Questions on the material
1) Put this sentence from the film review of "Maidan" below into Spanish: "How do you feed, house and support a revolution?"
2) In the "Maidan" film review below, write out the passage starting with "Veteran filmmaker Sergei" and going on through "edits the results.".
3) Write what comes next in the "Maidan" film review below, picking up after its last sentence.

[Reading passage Boundary: Start]

Veteran filmmaker Sergei Loznitsa’s “Maidan,” a Cannes and 2014 Karlovy Vary entry, is an unusual front lines doc that takes a different aesthetic approach from “The Square,” which grabbed multiple video feeds and interviewed key participants at Egypt’s uprising in Tahir Square. “Maidan,” referring to the central square in Kiev where thousands of ordinary Ukraine citizens encamped to protest the government, takes getting used to. Deploying the camera as an impersonal, trustworthy and objective observer, fiction and doc filmmaker Loznitsa locks it down on a tripod for long static stretches in various locations–he chooses them as events unfold, sometimes in order to run to safe, higher ground–and edits the results.
At the beginning, we see people walking into the hub of operations for this extraordinary group effort. It’s dull at first, but you begin to figure out what the filmmaker is showing us. How do you feed, house and support a revolution? This movie helps to supply that answer as we see the logistics of this initially peaceful protest operation which escalates into a violent revolution with multiple casualties on both sides.

[Reading passage Boundary: End]
[Supplied information Boundary: Start]

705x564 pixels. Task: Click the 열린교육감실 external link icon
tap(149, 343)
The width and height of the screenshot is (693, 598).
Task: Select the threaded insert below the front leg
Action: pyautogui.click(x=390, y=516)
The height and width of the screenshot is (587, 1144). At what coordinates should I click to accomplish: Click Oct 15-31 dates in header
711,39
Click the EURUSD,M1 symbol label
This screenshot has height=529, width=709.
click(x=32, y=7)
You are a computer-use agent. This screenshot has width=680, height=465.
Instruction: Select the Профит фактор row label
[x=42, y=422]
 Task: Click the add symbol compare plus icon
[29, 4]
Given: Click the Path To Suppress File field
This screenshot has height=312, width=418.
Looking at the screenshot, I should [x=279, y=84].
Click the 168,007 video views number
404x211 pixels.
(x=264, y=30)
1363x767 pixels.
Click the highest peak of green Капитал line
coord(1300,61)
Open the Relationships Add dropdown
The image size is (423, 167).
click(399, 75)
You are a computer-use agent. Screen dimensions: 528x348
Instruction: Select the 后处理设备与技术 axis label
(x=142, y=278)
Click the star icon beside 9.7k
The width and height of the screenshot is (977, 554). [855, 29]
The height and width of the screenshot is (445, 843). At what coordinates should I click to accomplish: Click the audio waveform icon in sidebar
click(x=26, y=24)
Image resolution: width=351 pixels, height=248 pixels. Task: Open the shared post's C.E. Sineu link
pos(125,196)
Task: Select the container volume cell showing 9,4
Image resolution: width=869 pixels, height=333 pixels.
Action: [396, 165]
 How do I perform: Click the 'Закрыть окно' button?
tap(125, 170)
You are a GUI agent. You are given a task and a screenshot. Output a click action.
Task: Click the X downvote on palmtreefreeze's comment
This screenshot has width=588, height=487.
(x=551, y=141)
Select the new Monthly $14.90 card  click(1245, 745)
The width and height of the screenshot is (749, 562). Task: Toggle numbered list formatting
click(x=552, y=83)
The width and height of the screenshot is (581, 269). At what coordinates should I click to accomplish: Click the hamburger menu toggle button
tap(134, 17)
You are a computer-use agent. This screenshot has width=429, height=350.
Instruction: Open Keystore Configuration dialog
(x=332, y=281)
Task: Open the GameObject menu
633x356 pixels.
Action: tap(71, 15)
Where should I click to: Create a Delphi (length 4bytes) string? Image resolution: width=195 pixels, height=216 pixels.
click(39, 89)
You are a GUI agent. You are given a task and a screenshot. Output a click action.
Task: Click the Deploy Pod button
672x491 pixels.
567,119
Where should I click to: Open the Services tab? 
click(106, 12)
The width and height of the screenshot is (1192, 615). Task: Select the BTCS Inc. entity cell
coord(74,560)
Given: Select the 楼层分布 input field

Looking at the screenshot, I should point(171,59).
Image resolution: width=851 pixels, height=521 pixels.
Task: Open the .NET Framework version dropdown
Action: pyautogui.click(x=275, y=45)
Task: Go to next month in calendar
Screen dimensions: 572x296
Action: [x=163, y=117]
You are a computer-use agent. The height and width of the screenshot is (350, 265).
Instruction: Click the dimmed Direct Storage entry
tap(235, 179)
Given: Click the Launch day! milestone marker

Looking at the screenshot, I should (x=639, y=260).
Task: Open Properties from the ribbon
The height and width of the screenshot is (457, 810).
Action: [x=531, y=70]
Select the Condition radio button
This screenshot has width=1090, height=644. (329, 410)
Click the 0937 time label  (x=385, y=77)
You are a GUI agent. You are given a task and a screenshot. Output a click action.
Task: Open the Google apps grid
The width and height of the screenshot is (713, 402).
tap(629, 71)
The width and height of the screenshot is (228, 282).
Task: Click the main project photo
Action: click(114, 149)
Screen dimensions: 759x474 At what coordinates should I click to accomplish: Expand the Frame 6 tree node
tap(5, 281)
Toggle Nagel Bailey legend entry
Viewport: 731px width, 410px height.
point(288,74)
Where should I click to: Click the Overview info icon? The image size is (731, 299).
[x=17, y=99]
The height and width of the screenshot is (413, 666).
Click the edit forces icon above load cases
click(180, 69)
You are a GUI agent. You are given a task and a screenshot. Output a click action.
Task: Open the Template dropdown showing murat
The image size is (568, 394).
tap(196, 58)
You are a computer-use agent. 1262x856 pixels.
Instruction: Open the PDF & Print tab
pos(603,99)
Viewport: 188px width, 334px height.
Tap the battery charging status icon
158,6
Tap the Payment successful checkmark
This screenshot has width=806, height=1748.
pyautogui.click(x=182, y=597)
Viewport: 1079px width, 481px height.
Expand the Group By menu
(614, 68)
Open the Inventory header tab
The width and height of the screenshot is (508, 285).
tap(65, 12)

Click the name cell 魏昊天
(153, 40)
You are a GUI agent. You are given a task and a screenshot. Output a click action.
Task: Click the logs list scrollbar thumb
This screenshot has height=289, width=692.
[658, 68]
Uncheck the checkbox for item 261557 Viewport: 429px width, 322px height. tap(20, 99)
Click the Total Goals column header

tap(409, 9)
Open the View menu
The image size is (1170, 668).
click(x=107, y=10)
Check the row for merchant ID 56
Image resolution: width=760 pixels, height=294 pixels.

[Supplied information Boundary: End]

Results for each task
1) ¿Cómo se alimenta, se aloja y se sostiene una revolución?

2)
Veteran filmmaker Sergei Loznitsa’s “Maidan,” a Cannes and 2014 Karlovy Vary entry, is an unusual front lines doc that takes a different aesthetic approach from “The Square,” which grabbed multiple video feeds and interviewed key participants at Egypt’s uprising in Tahir Square. “Maidan,” referring to the central square in Kiev where thousands of ordinary Ukraine citizens encamped to protest the government, takes getting used to. Deploying the camera as an impersonal, trustworthy and objective observer, fiction and doc filmmaker Loznitsa locks it down on a tripod for long static stretches in various locations–he chooses them as events unfold, sometimes in order to run to safe, higher ground–and edits the results.

3)
As the action becomes more intense–with flaming barricades, people running and tossing grenades and others felled by snipers and carted off for medical attention– the sophistication of the filmmaking involves the brilliant use of sound. The film’s narration is the off-camera public address system that communicates with thousands of protesters and resistance fighters and barks battle orders at people –and doctors–of where to go. You’ve never seen a movie like this. After months of tracking events, we see the revolutionaries win. For the moment.